Well-meaning folk might suppose that atheists are simply searchingly honest persons who, doubting the tenets of faith and committed to reason and logic, conclude that they just cannot commit to faith.
There may be some of this ilk, but militant atheists, in particular, are deeply unpleasant and caustically intolerant. Any time I have written about this subject, I have received offensive e-mails from militant atheists. While professing themselves to be campaigners for "freedom of thought", "reason", and "logic", their main tool of argument is often personal abuse; they quickly start shrieking that believers are simply "stupid", or, in the case of a female believer, "a stupid cow".

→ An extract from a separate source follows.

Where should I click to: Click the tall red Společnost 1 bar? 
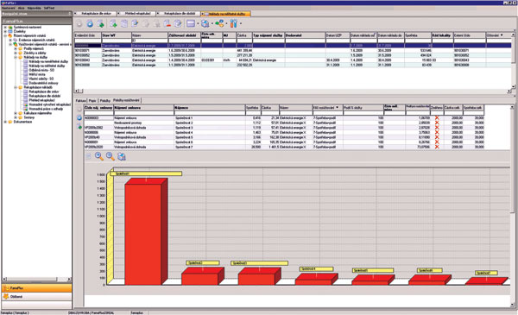(143, 235)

Despite such abuse, I still believe in freedom of speech and freedom of debate: although it is clear that if the militant atheists had their way, there would be no space whatsoever for Christians or other believers in the public realm. That doesn't mean, however, that I am not concerned about the effect of militant atheism. I am convinced that this injection of atheism into the culture is directly responsible for the increase in drug-abuse, in crime and, most specifically, in the five-fold increase in suicide that we have seen in these islands over the last 25 years.
A life without a spiritual sense of purpose, or the moral parameters set by the Ten Commandments -- is a living hell.

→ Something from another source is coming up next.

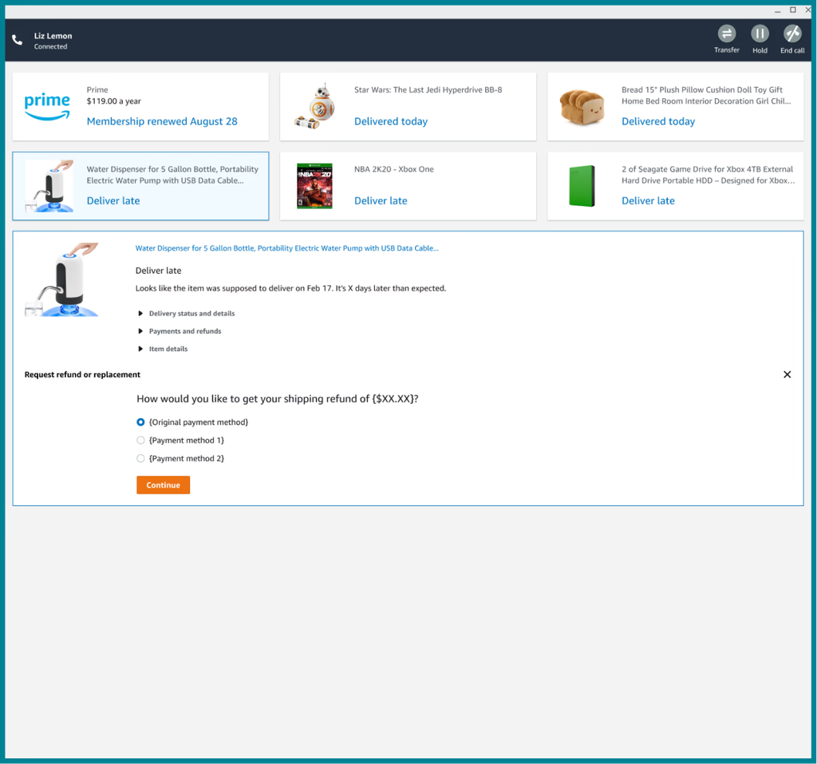Choose the Payment method 2 radio button
The width and height of the screenshot is (817, 764).
[141, 459]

Troubled and immature young persons, given a nihilistic message that there is no meaning to life -- that we are just reasonably clever animals who evolved from a set of molluscs, quite by chance -- are easily driven down the road to despair.
Britain has been hugely shaken, over the last month, by the public tragedy of 'Baby P', and the tormented infant's young life has been taken as an all-too-accurate indictment of an aspect of British life today.
That is a life without moral parameters; in which fathers walk away from their children because the state provides all welfare; in which relationships are casual, and a variety boyfriends and serial stepfathers move in; in which mothers spend the day smoking dope, drinking vodka and cruising for sex on the internet, while their children die with broken backs -- among filth and excrement, dead mice and pet snakes.
A Hogarthian picture of an underclass without any sense of a higher moral and spiritual aspiration has emerged, to whom the atheist bus campaign is scant help, or indeed comfort.
Some involved in the atheist bus campaign believe that by "converting" Ulster to atheism, they will do away with religious divisions. A naive and shallow view, indeed, of the North's conflicts, in which religious affiliation is by no means the only factor.
When the atheist bus appears in Belfast, it is far more likely to unite Catholics and Protestants in their common Christian rejection of its message.
So God works in mysterious ways after all.